Work order →
The lines from the one holding "Given: Click the payload value input field" through the end of the records below are to be written out exactly, and nothing else; pictures are to be left out.

◇ ◇ ◇ ◇ ◇ ◇ ◇

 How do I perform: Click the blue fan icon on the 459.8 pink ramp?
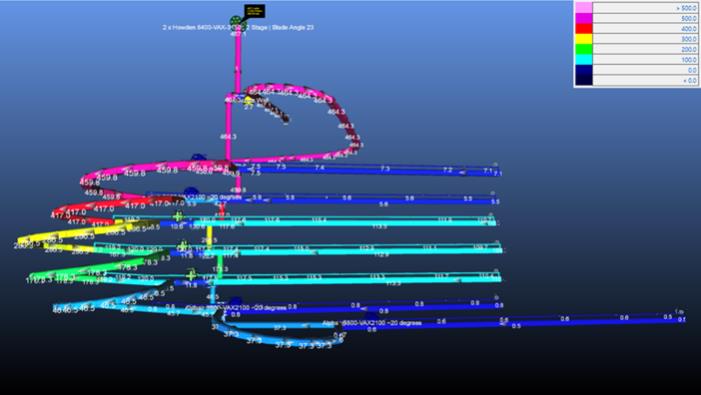(x=197, y=158)
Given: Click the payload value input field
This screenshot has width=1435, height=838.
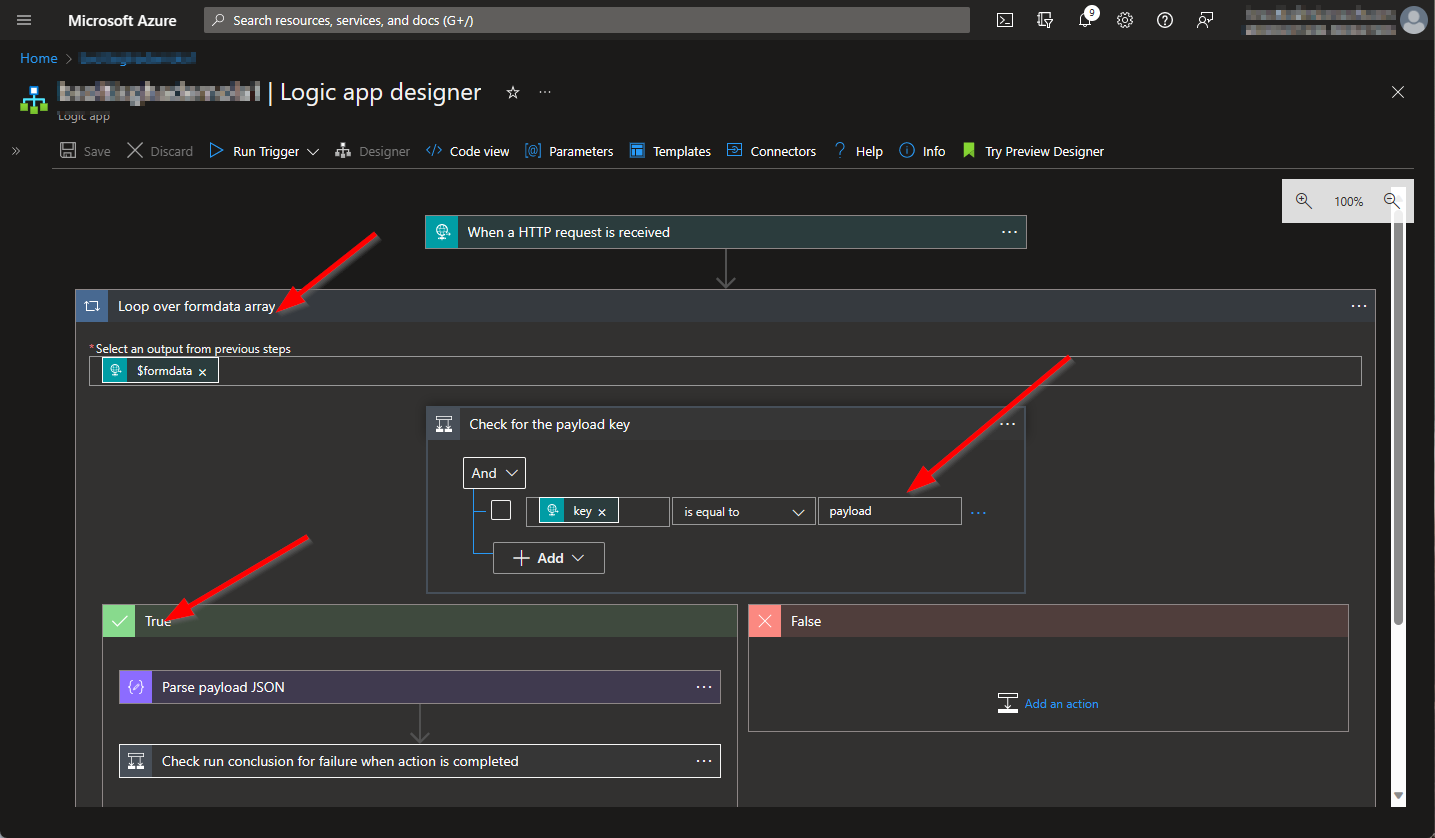Looking at the screenshot, I should coord(889,511).
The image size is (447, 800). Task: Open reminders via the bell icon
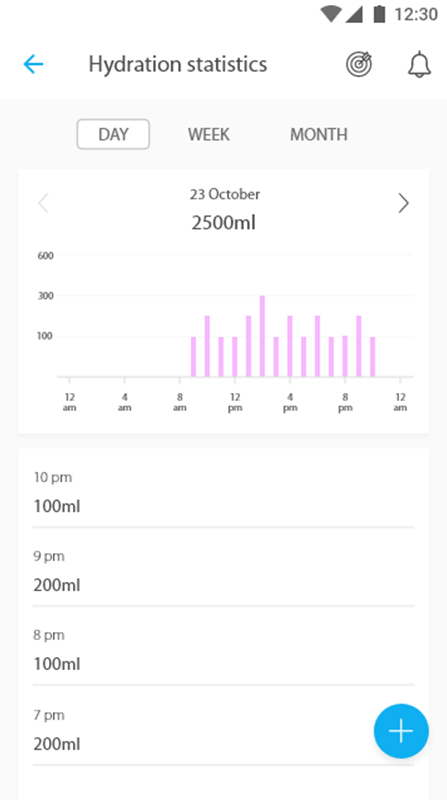point(419,64)
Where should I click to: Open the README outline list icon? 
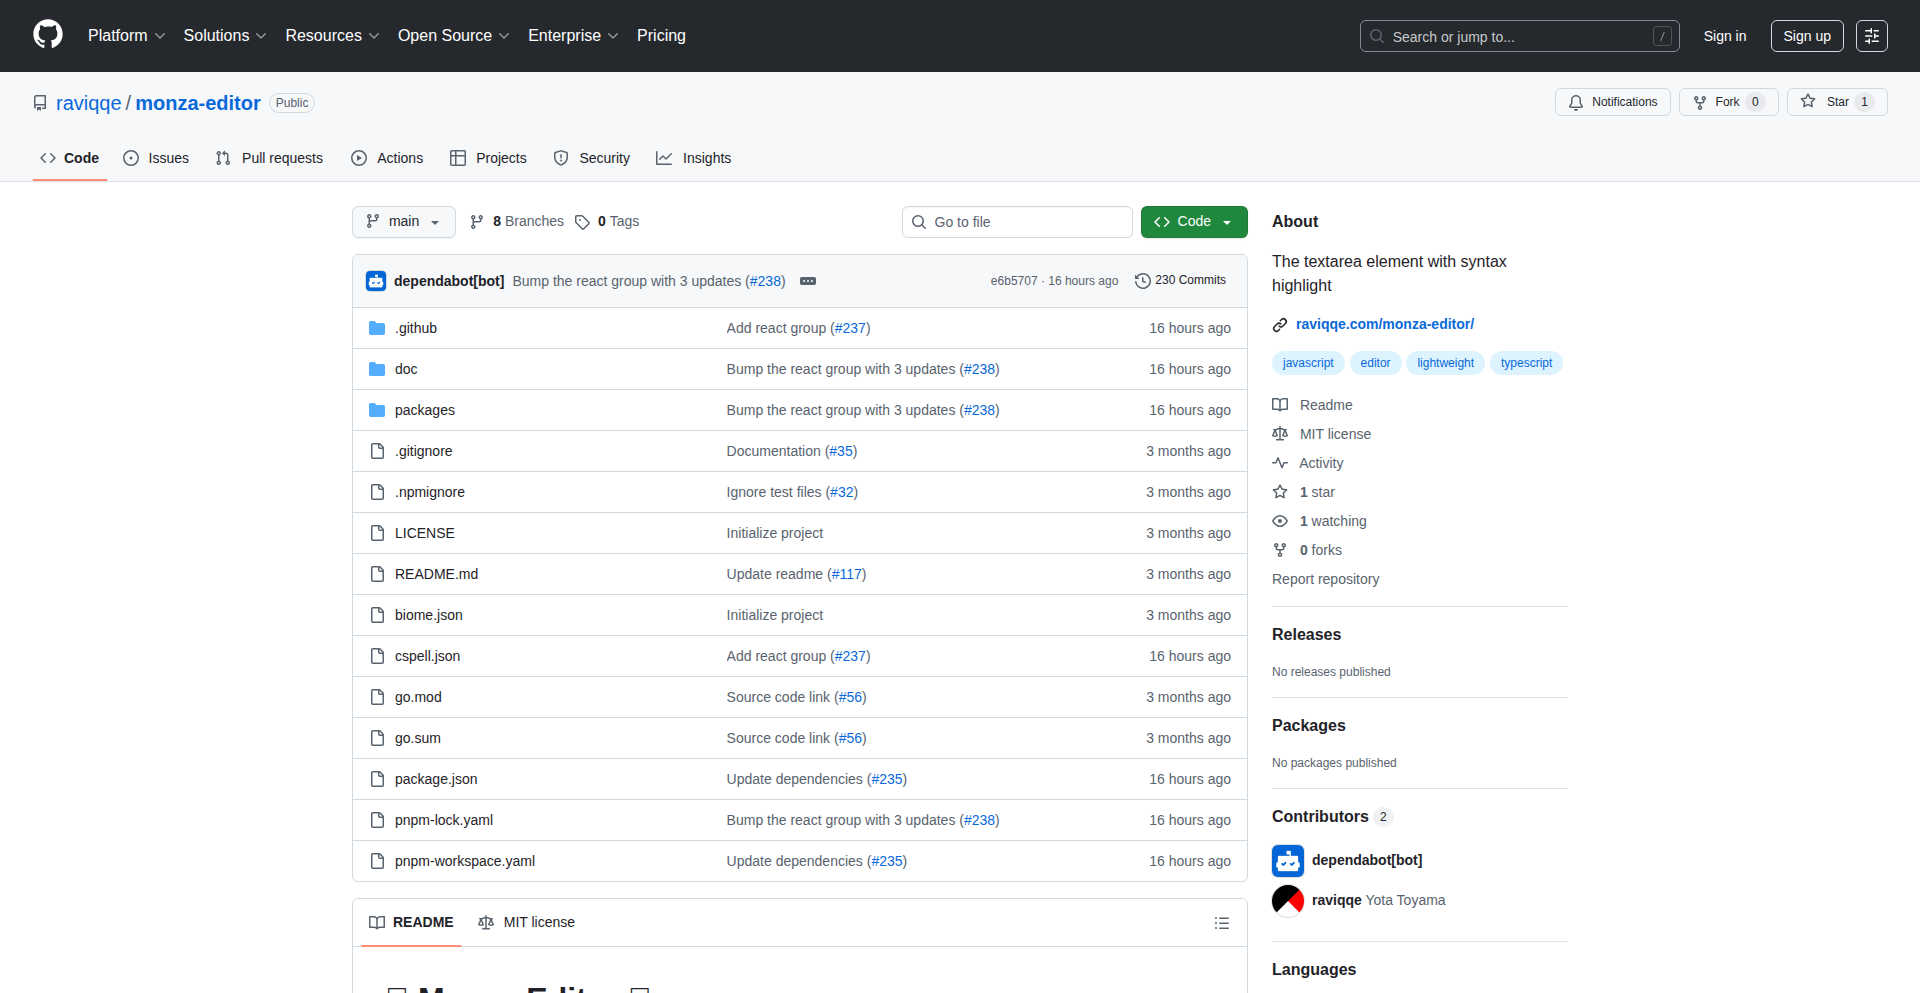(1221, 923)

◇ ◇ ◇ ◇ ◇ ◇ ◇

Result of the task →
Given: Click the payload value input field
This screenshot has width=1435, height=838.
Looking at the screenshot, I should coord(889,511).
The image size is (447, 800). Task: Open reminders via the bell icon
point(419,64)
Where should I click to: Open the README outline list icon? 
(1221, 923)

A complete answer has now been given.